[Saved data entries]
▬▬▬▬▬▬
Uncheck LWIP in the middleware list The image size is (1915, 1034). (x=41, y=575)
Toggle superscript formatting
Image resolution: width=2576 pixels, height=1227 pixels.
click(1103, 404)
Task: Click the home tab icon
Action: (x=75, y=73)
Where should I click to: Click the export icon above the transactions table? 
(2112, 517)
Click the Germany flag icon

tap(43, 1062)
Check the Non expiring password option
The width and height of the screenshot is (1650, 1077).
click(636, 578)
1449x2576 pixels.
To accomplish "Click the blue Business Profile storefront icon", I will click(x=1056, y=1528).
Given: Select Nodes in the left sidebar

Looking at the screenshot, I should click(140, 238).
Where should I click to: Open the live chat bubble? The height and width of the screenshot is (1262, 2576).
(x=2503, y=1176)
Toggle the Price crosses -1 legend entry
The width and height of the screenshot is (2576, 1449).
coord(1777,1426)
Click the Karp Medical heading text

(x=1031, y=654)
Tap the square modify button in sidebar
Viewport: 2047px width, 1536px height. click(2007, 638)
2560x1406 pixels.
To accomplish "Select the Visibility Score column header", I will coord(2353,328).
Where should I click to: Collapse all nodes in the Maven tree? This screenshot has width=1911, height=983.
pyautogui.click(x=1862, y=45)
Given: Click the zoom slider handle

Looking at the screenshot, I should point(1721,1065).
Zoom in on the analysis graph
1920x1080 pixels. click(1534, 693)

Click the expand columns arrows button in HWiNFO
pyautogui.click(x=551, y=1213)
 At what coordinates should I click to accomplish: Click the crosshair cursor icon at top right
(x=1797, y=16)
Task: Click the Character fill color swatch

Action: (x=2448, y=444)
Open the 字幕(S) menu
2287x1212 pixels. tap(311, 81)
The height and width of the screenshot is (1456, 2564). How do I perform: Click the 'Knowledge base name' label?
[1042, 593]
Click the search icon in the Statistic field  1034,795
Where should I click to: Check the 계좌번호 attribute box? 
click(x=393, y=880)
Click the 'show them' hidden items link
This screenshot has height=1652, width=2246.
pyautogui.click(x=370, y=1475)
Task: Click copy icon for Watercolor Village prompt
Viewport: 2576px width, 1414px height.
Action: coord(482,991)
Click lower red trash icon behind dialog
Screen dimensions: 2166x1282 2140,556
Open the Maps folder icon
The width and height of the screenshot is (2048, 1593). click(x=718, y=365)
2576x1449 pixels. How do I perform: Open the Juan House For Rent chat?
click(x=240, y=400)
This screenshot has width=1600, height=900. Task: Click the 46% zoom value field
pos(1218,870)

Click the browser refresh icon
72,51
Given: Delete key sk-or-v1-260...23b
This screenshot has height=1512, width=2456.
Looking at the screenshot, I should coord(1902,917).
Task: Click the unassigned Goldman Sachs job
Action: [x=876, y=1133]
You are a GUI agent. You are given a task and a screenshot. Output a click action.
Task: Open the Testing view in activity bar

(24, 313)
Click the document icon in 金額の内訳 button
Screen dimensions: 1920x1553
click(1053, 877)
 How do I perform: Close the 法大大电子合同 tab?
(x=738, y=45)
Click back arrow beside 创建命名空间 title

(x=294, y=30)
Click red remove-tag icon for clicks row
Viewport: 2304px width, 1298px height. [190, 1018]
▬▬▬▬▬▬
** WHAT TO PRODUCE **
Check each line of the data for "will". Copy the lines where it turns up.

** EXERCISE OUTPUT **
To accomplish "Click the blue Business Profile storefront icon", I will click(x=1056, y=1528).
To accomplish "Select the Visibility Score column header", I will coord(2353,328).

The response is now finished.